Venezuela’s President invites UN, EU observers to December elections

Venezuela’s President Nicolas Maduro aims to ensure that some heavyweight opposition figures take part in the election to lend the vote legitimacy, AFP has learned. The EU and the UN observers are welcomed to the upcoming December elections.

The Venezuelan government had invited the leaders of the United Nations and European Union to send their observers to monitor parliamentary elections in December. President Nicolas Maduro said Wednesday his country is absolutely transparent for the international observers.

The respective letter had been sent to UN Secretary-General Antonio Guterres and EU top diplomat Josep Borrell, the top Venezuelan diplomat Jorge Arreaza confirmed on Twitter. The letters sent to the chiefs of the UN and EU are outlining “the broad electoral guarantees agreed for the upcoming parliamentary elections”.

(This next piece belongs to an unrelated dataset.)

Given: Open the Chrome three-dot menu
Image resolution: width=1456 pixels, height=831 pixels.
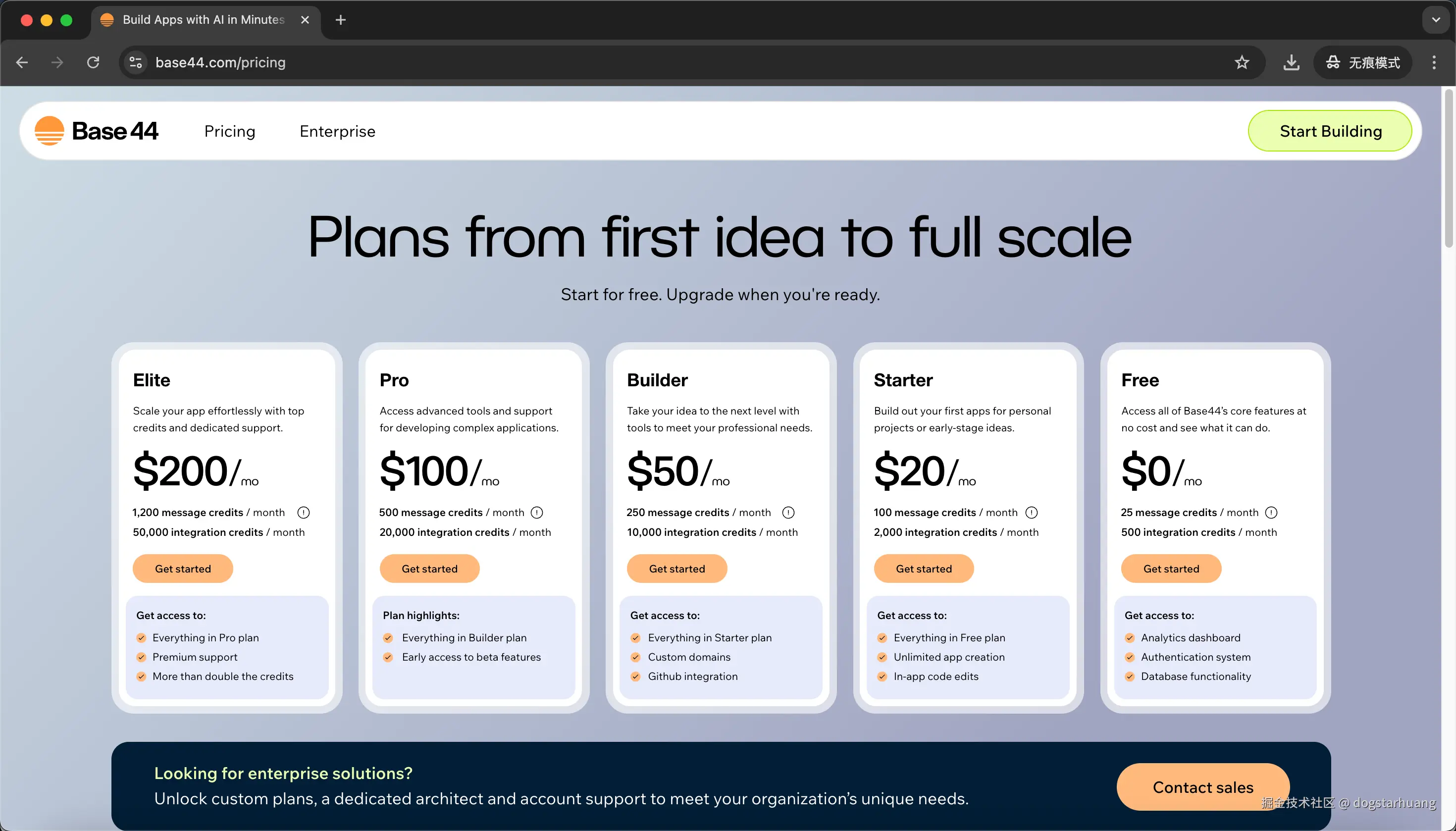Looking at the screenshot, I should [x=1434, y=63].
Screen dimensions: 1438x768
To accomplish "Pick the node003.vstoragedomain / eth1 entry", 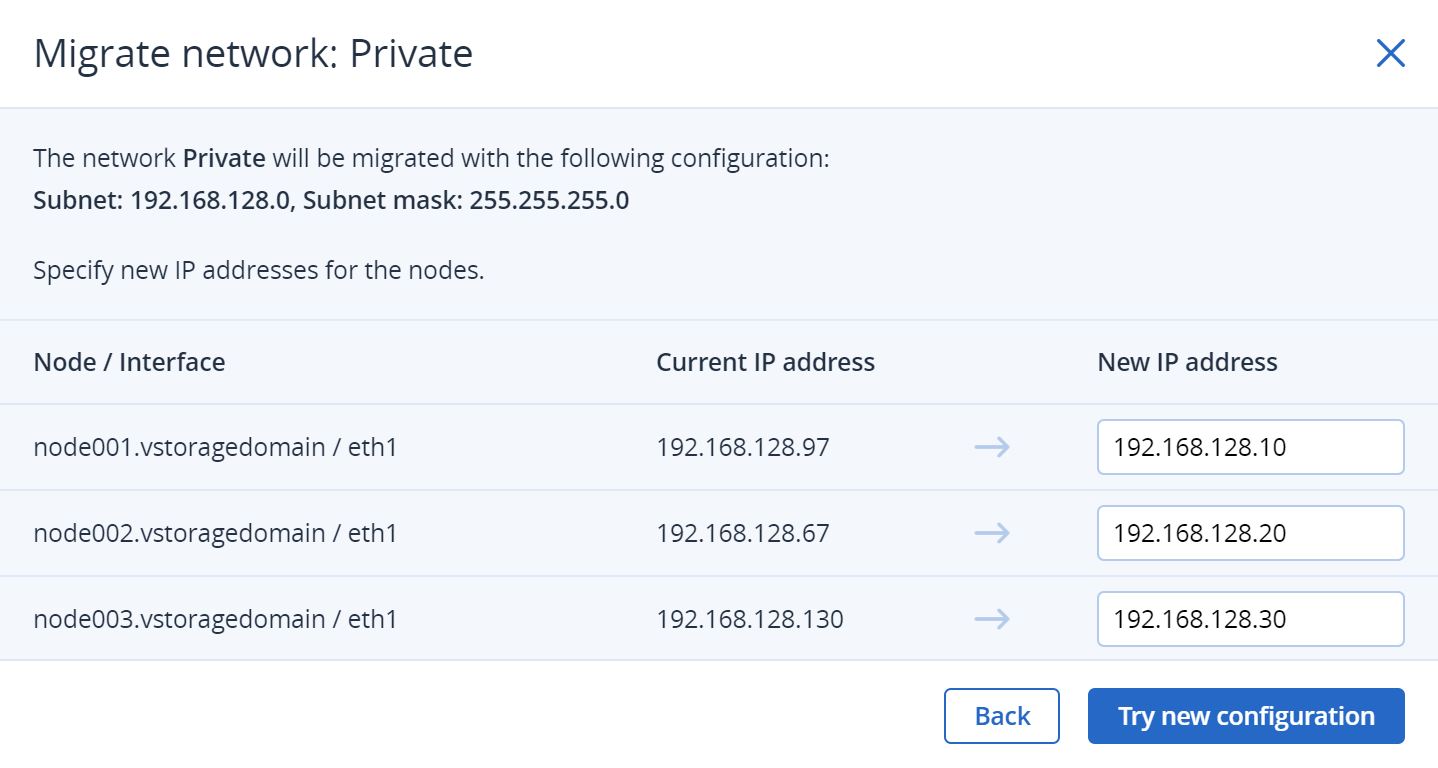I will point(215,619).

On Tuesday, President Maduro pardoned more than 100 lawmakers and associates of opposition leader Juan Guaido “in the interests of promoting national reconciliation” ahead of the polls. A day later, the Venezuelan leader sent the invitations.

The US-backed opposition leader Juan Guaido dismissed the move as a ploy to try to legitimize the upcoming elections, which the main opposition has said it will boycott.

EU welcomes the legitimate elections in Venezuela

The Venezuealn government took into account the EU’s suspicions regarding the next elections in the Latin American country. Josef Borrell called earlier for the elections to be postponed saying that “the conditions for a transparent, inclusive, free and fair electoral process” did not exist.

Borell said that the EU needs the ‘sufficient guarantees’ to be able to deploy an electoral observation mission.

On Tuesday, Borrell indicated another aspect. According to the EU official, the release of prisoners “is good news and a sine qua non-condition to continue advancing in the organization of free, inclusive and transparent elections.”

Last January, Venezuela has faced the toughest political challenge when the National Assembly speaker Guaido challenged Maduro’s authority by declaring himself acting president, claiming Maduro had stolen his 2018 re-election in a rigged vote.

Speaker quickly received the backing of more than 50 countries including the US, which has dismissed Maduro’s prisoner release as a “token” measure and said he continued to hold hundreds of political prisoners, undermining the conditions required to hold a free and fair election.